DIRECTIVE:
Count the lines in the data below that contain the string "cell", and reply with that number alone.

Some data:
╔══

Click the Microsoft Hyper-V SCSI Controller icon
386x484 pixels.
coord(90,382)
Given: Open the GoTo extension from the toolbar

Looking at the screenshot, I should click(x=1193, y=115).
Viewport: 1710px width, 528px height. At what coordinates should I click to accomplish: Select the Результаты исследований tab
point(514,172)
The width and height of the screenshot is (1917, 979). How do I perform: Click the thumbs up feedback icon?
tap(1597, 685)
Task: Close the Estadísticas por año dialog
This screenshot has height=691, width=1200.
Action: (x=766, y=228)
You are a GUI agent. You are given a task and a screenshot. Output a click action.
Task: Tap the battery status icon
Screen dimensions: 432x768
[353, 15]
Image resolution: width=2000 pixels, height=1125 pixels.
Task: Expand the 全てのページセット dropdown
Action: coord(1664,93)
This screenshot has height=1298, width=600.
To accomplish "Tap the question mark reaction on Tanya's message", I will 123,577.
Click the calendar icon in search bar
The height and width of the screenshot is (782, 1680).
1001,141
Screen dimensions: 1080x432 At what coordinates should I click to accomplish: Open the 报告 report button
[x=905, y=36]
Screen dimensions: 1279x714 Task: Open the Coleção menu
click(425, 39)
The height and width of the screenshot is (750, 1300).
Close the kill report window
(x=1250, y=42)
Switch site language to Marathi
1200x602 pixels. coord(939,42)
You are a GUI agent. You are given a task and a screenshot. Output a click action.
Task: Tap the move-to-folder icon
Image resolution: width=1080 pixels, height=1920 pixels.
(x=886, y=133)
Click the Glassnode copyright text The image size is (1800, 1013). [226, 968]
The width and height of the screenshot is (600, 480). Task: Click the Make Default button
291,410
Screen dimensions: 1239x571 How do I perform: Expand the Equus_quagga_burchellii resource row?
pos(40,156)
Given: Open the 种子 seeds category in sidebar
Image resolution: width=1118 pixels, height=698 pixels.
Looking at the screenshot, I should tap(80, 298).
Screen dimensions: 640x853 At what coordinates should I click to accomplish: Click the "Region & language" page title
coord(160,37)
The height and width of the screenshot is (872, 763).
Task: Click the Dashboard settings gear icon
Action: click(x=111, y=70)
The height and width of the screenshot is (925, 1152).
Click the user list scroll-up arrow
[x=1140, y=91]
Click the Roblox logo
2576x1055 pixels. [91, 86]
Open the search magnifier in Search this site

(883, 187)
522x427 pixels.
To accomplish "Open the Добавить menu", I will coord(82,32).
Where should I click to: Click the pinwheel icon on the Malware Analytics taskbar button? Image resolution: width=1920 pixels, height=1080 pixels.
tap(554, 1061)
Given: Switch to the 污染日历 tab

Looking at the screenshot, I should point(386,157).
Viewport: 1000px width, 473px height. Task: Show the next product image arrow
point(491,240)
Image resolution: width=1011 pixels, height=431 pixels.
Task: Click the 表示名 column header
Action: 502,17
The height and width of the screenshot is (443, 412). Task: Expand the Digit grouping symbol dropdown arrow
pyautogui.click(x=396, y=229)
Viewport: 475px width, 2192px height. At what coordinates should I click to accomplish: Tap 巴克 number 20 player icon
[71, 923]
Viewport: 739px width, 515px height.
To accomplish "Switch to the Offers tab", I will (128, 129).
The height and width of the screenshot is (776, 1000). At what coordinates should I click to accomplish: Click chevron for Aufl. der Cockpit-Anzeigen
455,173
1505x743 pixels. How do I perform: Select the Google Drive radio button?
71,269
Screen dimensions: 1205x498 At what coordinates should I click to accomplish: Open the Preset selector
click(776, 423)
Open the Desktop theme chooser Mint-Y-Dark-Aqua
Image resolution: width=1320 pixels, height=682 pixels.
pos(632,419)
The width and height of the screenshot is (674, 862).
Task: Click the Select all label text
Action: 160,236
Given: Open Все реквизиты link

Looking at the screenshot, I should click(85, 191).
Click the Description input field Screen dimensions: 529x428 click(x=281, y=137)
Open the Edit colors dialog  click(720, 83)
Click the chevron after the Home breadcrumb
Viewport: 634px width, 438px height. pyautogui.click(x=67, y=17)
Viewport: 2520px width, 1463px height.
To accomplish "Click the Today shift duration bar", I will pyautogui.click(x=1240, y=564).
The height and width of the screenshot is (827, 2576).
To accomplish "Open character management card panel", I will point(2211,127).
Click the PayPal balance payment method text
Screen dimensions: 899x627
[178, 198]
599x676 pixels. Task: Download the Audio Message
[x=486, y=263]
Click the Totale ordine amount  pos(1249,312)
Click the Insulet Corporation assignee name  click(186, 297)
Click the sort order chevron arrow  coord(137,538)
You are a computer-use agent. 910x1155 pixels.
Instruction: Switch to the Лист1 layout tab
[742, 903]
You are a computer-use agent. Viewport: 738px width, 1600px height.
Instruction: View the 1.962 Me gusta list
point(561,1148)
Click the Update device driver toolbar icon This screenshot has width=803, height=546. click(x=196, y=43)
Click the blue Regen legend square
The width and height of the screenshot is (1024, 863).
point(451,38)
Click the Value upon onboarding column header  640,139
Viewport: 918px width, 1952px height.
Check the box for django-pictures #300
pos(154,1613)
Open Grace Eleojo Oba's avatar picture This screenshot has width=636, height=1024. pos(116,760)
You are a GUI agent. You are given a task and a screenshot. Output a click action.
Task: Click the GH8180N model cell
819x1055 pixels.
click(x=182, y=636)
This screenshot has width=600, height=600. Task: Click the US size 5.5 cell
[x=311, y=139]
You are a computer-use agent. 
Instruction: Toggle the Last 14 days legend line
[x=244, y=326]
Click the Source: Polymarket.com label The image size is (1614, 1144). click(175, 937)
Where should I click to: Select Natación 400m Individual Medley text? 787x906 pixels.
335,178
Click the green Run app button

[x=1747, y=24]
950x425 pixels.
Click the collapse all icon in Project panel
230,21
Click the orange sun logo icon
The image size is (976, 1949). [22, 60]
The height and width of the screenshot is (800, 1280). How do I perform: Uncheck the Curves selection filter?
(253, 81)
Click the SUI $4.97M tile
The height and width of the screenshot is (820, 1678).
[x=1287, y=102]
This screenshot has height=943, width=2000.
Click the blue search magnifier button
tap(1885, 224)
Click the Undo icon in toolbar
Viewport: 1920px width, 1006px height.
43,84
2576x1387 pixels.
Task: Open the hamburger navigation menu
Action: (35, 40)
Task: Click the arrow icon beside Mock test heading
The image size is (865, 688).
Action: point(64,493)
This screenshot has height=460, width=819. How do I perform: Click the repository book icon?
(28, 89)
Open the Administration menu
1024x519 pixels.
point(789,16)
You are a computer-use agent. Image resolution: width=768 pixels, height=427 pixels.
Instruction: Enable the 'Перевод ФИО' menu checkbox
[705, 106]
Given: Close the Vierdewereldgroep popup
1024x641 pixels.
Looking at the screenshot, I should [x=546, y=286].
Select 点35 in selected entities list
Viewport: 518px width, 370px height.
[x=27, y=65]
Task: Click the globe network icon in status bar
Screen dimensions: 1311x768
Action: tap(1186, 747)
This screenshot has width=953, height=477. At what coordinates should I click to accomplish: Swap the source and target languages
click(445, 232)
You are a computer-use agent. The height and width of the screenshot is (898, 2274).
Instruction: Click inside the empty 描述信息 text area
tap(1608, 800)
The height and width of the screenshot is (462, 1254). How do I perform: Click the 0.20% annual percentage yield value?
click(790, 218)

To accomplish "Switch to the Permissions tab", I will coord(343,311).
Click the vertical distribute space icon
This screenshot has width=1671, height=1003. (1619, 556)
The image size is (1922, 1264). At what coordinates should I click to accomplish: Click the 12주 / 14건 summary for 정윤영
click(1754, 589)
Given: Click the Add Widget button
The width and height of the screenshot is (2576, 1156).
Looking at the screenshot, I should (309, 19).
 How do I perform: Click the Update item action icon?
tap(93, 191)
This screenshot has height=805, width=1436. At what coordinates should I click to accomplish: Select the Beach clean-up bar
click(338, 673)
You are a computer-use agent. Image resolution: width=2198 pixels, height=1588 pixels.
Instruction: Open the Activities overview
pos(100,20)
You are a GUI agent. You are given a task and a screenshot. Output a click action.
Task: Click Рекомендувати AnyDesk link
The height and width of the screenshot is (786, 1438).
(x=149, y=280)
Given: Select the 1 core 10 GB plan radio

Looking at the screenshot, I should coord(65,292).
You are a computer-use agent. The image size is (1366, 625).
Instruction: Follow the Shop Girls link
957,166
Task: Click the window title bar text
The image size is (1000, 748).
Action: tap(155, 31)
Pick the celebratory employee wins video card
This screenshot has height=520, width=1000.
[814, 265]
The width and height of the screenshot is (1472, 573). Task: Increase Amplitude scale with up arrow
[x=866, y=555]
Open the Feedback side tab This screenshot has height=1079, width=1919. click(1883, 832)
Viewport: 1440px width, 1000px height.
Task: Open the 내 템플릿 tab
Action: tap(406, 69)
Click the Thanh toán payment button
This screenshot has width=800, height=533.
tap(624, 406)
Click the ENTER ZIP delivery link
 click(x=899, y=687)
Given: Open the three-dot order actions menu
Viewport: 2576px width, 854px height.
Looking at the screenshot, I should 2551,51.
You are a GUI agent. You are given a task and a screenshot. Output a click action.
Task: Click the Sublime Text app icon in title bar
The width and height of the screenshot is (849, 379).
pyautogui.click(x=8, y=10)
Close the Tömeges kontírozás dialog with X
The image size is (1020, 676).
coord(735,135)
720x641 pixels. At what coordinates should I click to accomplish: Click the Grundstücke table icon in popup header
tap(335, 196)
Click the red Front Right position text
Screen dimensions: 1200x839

╚══

RESPONSE TO THIS EXERCISE:
2